Top Mortgage and Jeonse Loan Rates at Major Banks Surpass 6%
Household Loan Restrictions Eased in the New Year, but High Interest Rates Weigh on Genuine Borrowers
Bank of Korea Signals End of Rate Cuts, Increasing Housing Cost Burden for Non-Homeowners
Although major commercial banks have begun easing restrictions on household loans in the new year, the interest burden on genuine borrowers has increased, with mortgage loan rates (ju-dam-dae) nearing the 7% range. As the upper end of jeonse loan rates has surpassed 6%, the housing cost burden for ordinary citizens is accelerating further.
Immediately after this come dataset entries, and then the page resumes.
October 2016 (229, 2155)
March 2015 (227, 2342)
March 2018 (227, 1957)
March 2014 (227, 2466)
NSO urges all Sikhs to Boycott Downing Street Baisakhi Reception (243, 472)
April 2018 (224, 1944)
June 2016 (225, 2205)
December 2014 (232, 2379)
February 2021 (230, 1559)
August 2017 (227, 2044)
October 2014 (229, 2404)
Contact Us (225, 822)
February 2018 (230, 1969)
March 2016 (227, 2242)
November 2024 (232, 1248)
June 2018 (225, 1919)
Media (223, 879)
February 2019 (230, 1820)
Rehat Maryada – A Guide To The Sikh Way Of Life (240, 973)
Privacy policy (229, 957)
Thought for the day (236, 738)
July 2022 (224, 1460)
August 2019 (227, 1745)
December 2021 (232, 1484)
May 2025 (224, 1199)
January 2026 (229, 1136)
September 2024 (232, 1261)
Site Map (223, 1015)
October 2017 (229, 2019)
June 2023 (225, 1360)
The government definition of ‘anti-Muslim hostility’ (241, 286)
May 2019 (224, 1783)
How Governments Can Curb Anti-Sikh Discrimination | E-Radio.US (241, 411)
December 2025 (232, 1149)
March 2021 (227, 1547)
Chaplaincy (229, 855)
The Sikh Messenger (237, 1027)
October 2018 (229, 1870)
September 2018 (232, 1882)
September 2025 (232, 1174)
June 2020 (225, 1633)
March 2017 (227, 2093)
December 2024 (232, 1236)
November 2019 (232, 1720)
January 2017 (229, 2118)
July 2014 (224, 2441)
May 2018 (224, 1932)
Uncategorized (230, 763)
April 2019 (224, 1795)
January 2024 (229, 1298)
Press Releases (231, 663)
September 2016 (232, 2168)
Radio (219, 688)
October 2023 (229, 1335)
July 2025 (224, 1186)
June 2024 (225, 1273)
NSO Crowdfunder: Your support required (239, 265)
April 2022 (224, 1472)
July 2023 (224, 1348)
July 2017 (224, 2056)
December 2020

Meanwhile, the Bank of Korea has signaled the end of its rate-cutting cycle, leading to forecasts that homeownership will become even more difficult for non-homeowners from low- and middle-income groups.
According to the financial sector on January 20, the five major commercial banks (KB Kookmin, Shinhan, Hana, Woori, and NH Nonghyup) are currently offering five-year fixed-rate mortgage loans at 4.20% to 6.48%. The lower end of the rates has risen to the 4% range and has continued to climb. Compared to five years ago, when rates ranged from about 2.50% to 4.00%, both the upper and lower ends have increased by around 2 percentage points. At some internet banks, the upper end of mortgage loan rates has reached as high as 7% to 8%.
Jeonse loan rates have also risen across the board. The five major commercial banks are offering jeonse loans at 3.02% to 5.67%, with the upper end approaching 6%. At internet banks, the upper end of jeonse loan rates has exceeded 6%.
The rise in bank lending rates is due to an increase in market rates, which serve as the basis for calculating loan rates. The five-year bank bond (AAA), which is used as a benchmark for loan rates, stood at 3.649% as of January 19, marking the highest level in one year and seven months since June 11, 2024 (3.506%). The COFIX (Cost of Funds Index), which serves as the benchmark for variable-rate mortgage loans, has also risen for four consecutive months, putting further upward pressure on mortgage rates. According to the Korea Federation of Banks, the new COFIX rate for December 2025 was 2.89%, up 0.08 percentage points from the previous month. The COFIX rate has been climbing for four consecutive months, rising from 2.52% in September 2025 to 2.57% in October and 2.81% in November.
In addition to the interest burden, the two rounds of real estate measures have significantly reduced the mortgage loan limits, making it even harder to buy a home. Under the June 27, 2025 measures, the mortgage loan limit for home purchases in the Seoul metropolitan area and regulated areas was uniformly capped at 600 million won. The October 15, 2025 measures further reduced the loan limits: homes priced between 1.5 billion and 2.5 billion won are now limited to 400 million won, and those above 2.5 billion won are capped at 200 million won. With the median price of apartments in Seoul exceeding 1.5 billion won, it is now considered virtually impossible to purchase a home through loans.
With expectations that mortgage rates will rise further, there are growing concerns that the dream of homeownership will become even more unattainable for non-homeowners. On January 15, the Bank of Korea kept its base rate unchanged at 2.5% per annum and removed the phrase "possibility of a rate cut" from its monetary policy statement, which it had previously included. The market has interpreted this as effectively signaling the end of the rate-cutting cycle, thereby increasing upward pressure on mortgage rates.
An official from the financial sector commented, "In the Bank of Korea's final monetary policy statement last year, the term 'rate-cutting stance' was changed to 'possibility of a rate cut,' but this time, even the phrase 'possibility of a rate cut' has been removed. The bond market is interpreting this as the end of the rate-cutting cycle," adding, "The volatility in bond yields reflects the process of finding an appropriate interest rate level."